FOR THE SUPPLEMENT Insertional Achilles tendinopathy (IAT) is a debilitating disorder with poor conservative (non-surgical) treatment outcomes. Insufficient understanding of the root cause of this pathology is a barrier to the development of effective interventions. Circumstantial evidence from prior studies by our group and others has implicated impingement by the calcaneus (heel bone) as the initiating cause of IAT. However, direct evidence that impingement triggers IAT-like biological adaptations in the Achilles tendon insertion is lacking. In the parent grant, we are we investigating how excised viable porcine and human tendon explants adapt in vitro to simulated impingement applied using a semi-customized, biaxial tension/indentation device. While this device provides close control over the strain environment, the effects of impingement in vivo may depend on specific anatomical features of the Achilles tendon insertion ? e.g., the angle and area of the Achilles tendon-calcaneus attachment, the presence of surrounding soft tissues, etc. ? that are absent in this model. To address this limitation, in Aim 1 of this supplement, we will establish a novel murine explant model of calcaneal impingement that preserves the native anatomy of the Achilles tendon insertion. Specifically, a custom-built platform developed by the supplement candidate will be used to apply controlled dorsiflexion (upward ankle rotation) to the hindpaw of a multi-tissue, intact mouse hindpaw explant, leading to contact between the Achilles tendon and calcaneus. The baseline tensile strain will be controlled by setting the extension angle of the knee in the device and the mechanical strain environment will be assessed through high frequency ultrasound elastography. We hypothesize that in this model ? as in the human ankle ? dorsiflexion induces progressive impingement of the Achilles tendon insertion as evidenced by the presence of localized transverse compressive strain at the site of contact between the calcaneus and the Achilles tendon. This hypothesis is supported by compelling preliminary data acquired by the supplement candidate.

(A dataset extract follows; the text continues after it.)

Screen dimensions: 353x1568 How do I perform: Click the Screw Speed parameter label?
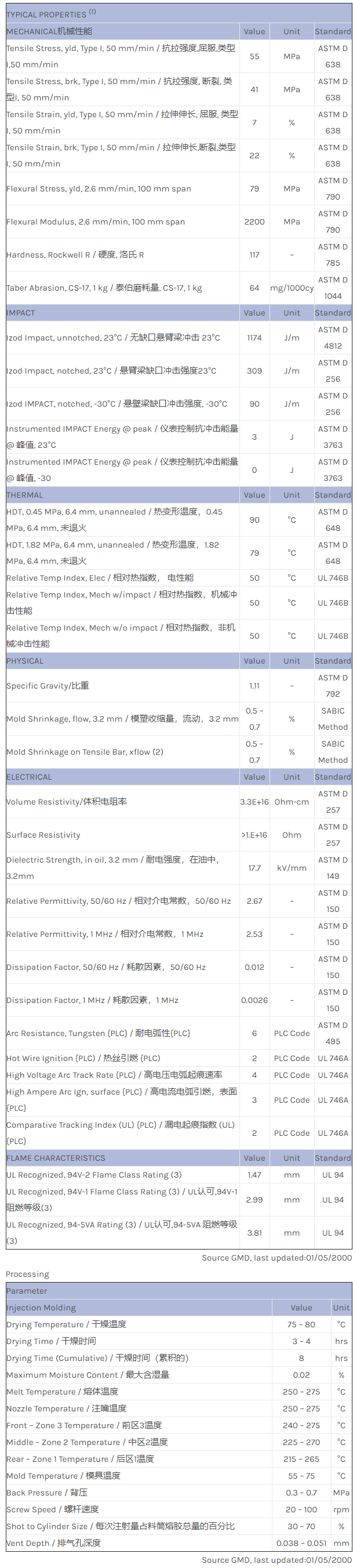(x=52, y=1509)
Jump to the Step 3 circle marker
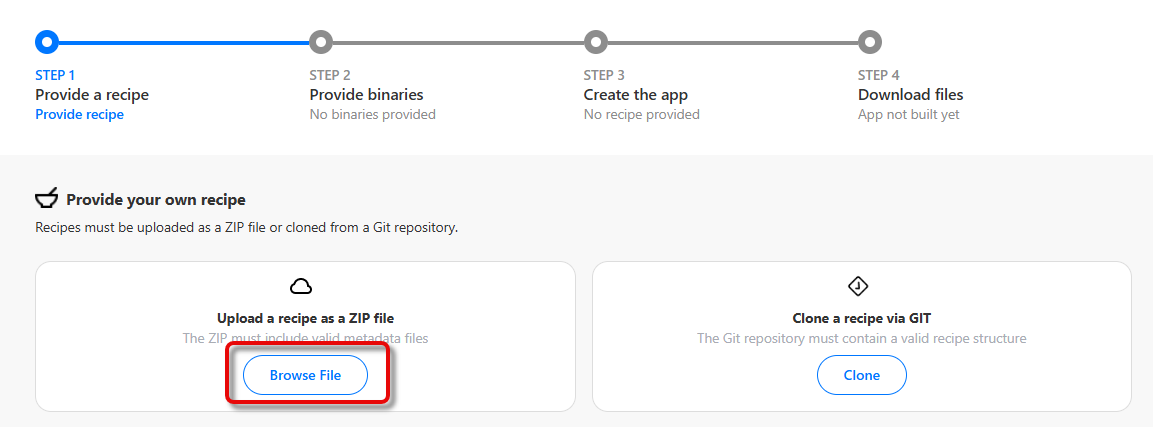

In Aim 2 of this supplement, we will leverage the platform developed in Aim 1 to assess biological adaptations induced by impingement in the mouse hindlimb. We hypothesize that increased dorsiflexion angle (leading to impingement and increased transverse compressive strain in the Achilles tendon insertion) triggers elevated expression of fibrocartilage markers and enhanced formation of fibrocartilage. However, these effects are blunted by concomitant axial tensile strain in the Achilles tendon insertion generated by knee extension. The proposed experiments will elucidate if calcaneal impingement generates IAT-like tendon alterations in a model that preserves the native anatomy of the Achilles tendon insertion. Moreover, these studies will energize the supplement candidate's research potential by providing her with the opportunity to expand her research skills and acquire new knowledge relevant to her identified career path.

Public Health Relevance

Insufficient understanding of the underlying cause of insertional Achilles tendinopathy (IAT) impedes the development of effective conservative (non-surgical) interventions for this pathology. To address this knowledge gap, this diversity supplement seeks to establish a novel murine explant model of calcaneal impingement ? a hypothesized trigger for IAT ? that preserves the native anatomy of the Achilles tendon insertion. Once established, this model will be deployed to assess biological adaptations induced by impingement in the mouse hindlimb and advance understanding of the root cause of IAT.